Data_Sheet_1_AsnB Mediates Amidation of Meso-Diaminopimelic Acid Residues in the Peptidoglycan of Listeria monocytogenes and Affects Bacterial Surface Properties and Host Cell Invasion.docx

A mutant of Listeria monocytogenes ScottA with a transposon in the 5' untranslated region of the asnB gene was identified to be hypersensitive to the antimicrobial t-cinnamaldehyde. Here, we report the functional characterization of AsnB in peptidoglycan (PG) modification and intracellular infection. While AsnB of Listeria is annotated as a glutamine-dependent asparagine synthase, sequence alignment showed that this protein is closely related to a subset of homologs that catalyze the amidation of meso-diaminopimelic acid (mDAP) residues in the peptidoglycan of other bacterial species. Structural analysis of peptidoglycan from an asnB mutant, compared to that of isogenic wild-type (WT) and complemented mutant strains, confirmed that AsnB mediates mDAP amidation in L. monocytogenes. Deficiency in mDAP amidation caused several peptidoglycan- and cell surface-related phenotypes in the asnB mutant, including formation of shorter but thicker cells, susceptibility to lysozyme, loss of flagellation and motility, and a strong reduction in biofilm formation. In addition, the mutant showed reduced invasion of human epithelial JEG-3 and Caco-2 cells. Analysis by immunofluorescence microscopy revealed that asnB inactivation abrogated the proper display at the listerial surface of the invasion protein InlA, which normally gets cross-linked to mDAP via its LPXTG motif. Together, this work shows that AsnB of L. monocytogenes, like several of its homologs in related Gram-positive bacteria, mediates the amidation of mDAP residues in the peptidoglycan and, in this way, affects several cell wall and cell surface-related properties. It also for the first time implicates the amidation of peptidoglycan mDAP residues in cell wall anchoring of InlA and in bacterial virulence.

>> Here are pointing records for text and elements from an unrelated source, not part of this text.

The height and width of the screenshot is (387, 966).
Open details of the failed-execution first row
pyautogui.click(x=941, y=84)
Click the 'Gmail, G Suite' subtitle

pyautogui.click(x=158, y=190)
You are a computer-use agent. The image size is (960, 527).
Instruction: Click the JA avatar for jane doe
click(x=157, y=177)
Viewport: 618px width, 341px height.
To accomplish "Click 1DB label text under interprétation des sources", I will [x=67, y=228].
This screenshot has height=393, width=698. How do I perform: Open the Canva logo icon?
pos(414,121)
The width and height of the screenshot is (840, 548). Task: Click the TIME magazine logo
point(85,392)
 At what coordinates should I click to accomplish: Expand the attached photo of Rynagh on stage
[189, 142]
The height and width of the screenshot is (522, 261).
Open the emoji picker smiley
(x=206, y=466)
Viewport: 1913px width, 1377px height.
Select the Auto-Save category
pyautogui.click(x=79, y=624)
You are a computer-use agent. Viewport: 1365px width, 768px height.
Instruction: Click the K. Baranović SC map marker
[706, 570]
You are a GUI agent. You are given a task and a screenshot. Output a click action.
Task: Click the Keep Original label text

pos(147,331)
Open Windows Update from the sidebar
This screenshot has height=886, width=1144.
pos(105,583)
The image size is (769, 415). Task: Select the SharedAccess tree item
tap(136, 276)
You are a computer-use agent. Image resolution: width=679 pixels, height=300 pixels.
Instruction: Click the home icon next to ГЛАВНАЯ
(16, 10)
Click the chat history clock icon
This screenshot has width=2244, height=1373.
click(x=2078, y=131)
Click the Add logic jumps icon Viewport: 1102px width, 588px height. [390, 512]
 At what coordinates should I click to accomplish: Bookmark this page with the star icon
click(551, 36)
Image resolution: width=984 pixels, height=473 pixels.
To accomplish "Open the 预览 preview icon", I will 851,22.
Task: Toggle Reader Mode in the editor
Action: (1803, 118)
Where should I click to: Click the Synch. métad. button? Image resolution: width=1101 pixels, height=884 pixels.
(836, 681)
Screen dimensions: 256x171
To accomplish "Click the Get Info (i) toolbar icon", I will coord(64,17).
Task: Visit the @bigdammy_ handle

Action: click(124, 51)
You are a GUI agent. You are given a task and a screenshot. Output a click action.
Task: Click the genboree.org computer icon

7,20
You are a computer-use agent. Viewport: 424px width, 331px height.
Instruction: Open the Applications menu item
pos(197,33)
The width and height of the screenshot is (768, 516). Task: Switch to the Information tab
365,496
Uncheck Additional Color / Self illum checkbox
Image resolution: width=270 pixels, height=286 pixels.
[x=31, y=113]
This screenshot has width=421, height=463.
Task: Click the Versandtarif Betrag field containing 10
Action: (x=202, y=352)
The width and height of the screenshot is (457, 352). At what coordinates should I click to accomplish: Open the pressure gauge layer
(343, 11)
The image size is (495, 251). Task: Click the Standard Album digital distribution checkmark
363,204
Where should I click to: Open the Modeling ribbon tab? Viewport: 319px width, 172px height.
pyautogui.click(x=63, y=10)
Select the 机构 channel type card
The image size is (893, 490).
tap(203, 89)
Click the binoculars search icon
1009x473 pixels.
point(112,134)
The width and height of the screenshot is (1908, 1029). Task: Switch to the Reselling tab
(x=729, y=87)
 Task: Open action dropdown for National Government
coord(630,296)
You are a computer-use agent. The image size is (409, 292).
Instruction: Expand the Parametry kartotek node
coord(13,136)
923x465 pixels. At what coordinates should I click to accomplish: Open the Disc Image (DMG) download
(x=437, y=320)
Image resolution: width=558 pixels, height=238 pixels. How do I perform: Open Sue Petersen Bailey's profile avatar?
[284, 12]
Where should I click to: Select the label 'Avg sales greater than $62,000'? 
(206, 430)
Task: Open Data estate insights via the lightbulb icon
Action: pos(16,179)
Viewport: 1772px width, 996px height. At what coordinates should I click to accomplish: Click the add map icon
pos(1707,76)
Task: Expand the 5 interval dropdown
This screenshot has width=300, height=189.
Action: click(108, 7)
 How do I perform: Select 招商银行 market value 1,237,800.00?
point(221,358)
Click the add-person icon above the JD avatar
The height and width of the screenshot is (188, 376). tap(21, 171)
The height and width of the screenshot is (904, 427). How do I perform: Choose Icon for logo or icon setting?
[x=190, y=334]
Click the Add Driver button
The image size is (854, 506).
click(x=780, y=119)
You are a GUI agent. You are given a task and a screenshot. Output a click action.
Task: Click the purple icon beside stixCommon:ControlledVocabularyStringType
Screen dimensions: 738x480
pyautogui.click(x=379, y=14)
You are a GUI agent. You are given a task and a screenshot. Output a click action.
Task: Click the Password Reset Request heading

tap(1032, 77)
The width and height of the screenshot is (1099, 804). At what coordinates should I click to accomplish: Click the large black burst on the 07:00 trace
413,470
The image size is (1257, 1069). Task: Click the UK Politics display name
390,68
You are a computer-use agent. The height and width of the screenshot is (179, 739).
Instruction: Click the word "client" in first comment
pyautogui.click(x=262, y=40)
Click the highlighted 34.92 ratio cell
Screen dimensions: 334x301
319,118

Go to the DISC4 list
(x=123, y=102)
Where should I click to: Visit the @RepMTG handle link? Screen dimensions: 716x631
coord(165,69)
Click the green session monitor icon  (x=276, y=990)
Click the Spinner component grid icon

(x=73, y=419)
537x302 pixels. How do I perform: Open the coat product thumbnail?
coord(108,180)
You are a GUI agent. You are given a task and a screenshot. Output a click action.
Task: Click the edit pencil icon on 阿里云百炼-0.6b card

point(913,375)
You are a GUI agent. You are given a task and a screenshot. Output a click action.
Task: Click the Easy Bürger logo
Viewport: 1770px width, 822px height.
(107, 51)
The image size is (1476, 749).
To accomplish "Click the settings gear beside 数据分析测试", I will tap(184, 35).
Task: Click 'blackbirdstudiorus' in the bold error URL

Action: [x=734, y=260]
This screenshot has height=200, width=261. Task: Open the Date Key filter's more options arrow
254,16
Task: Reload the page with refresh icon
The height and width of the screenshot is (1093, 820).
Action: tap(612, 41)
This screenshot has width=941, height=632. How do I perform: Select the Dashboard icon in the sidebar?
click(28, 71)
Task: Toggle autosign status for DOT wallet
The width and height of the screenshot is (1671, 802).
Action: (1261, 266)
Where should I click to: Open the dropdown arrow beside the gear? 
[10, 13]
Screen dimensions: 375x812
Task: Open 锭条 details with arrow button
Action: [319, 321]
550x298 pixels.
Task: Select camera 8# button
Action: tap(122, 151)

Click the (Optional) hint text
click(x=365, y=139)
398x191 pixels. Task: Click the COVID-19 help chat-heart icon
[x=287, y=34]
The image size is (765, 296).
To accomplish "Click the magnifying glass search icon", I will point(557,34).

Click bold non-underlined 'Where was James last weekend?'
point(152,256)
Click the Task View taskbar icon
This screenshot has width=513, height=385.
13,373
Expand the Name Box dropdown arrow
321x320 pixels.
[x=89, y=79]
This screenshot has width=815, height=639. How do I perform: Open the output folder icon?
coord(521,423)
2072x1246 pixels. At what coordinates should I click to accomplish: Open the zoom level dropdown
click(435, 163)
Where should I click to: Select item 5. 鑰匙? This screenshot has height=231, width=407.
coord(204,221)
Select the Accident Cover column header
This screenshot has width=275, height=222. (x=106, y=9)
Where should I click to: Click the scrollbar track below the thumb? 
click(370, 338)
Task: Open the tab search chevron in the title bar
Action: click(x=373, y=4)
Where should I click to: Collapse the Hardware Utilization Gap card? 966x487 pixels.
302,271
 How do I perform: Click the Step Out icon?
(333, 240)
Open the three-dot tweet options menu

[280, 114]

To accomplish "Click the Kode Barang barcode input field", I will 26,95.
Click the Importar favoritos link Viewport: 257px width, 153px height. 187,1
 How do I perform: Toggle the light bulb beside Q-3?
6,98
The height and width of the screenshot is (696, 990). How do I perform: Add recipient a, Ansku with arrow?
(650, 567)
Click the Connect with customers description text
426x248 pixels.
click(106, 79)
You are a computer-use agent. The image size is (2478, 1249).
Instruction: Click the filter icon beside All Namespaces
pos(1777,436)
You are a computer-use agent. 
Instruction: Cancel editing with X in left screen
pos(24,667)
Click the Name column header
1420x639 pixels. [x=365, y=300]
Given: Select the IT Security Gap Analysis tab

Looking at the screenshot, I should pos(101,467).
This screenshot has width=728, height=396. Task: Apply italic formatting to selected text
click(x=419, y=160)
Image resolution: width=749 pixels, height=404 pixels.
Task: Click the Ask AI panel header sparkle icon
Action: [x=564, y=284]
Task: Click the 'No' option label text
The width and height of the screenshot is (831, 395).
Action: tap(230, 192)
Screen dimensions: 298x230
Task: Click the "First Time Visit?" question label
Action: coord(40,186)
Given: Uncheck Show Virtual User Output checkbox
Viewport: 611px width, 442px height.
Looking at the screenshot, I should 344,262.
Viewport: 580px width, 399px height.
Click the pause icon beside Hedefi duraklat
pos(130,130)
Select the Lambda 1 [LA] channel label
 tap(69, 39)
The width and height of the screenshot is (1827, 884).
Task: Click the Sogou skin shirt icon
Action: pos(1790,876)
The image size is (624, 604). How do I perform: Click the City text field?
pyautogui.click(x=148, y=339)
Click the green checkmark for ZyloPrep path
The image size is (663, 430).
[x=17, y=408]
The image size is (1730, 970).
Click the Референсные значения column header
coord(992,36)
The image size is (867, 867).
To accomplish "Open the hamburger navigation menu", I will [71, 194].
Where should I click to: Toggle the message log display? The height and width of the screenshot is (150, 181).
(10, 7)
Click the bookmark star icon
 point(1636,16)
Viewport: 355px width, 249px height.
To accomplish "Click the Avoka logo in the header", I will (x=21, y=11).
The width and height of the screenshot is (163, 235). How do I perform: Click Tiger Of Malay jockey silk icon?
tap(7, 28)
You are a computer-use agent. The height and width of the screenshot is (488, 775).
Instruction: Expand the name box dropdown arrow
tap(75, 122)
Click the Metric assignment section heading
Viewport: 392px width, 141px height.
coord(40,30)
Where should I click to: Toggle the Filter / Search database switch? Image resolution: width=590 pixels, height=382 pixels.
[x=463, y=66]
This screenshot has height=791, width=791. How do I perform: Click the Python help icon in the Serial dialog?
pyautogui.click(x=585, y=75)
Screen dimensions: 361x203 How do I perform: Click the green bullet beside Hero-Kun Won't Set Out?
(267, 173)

本研究经鉴定发现，一株携带转座子插入至asnB基因5'非翻译区的单核细胞增生李斯特菌（Listeria monocytogenes）ScottA突变株，对抗菌剂反式肉桂醛（t-cinnamaldehyde）呈现高度敏感表型。本研究针对AsnB在肽聚糖（peptidoglycan, PG）修饰与胞内感染过程中的功能开展了表征分析。尽管李斯特菌的AsnB被注释为谷氨酰胺依赖型天冬酰胺合酶，但序列比对结果显示，该蛋白与一类可催化其他细菌物种肽聚糖中内消旋二氨基庚二酸（meso-diaminopimelic acid, mDAP）残基酰胺化的同源蛋白亚群具有紧密的进化相关性。通过对比asnB突变株、同基因野生型（wild-type, WT）及互补突变菌株的肽聚糖结构，研究证实AsnB可介导单核细胞增生李斯特菌中的mDAP酰胺化过程。mDAP酰胺化缺陷会使asnB突变株出现多种与肽聚糖及细胞表面相关的表型：包括细胞形态变短变粗、对溶菌酶敏感性升高、丧失鞭毛形成能力与运动能力，以及生物膜形成能力显著降低。此外，该突变株对人类上皮JEG-3和Caco-2细胞的侵袭能力也出现显著下降。免疫荧光显微镜分析显示，asnB基因失活会破坏入侵蛋白InlA在李斯特菌表面的正常展示——该蛋白通常可通过其LPXTG基序与mDAP发生交联。综上，本研究表明单核细胞增生李斯特菌的AsnB，与其相关革兰氏阳性菌中的多数同源蛋白一样，可介导肽聚糖中mDAP残基的酰胺化过程，进而影响多项细胞壁与细胞表面相关特性。本研究还首次证实，肽聚糖mDAP残基的酰胺化参与了InlA的细胞壁锚定以及细菌的毒力过程。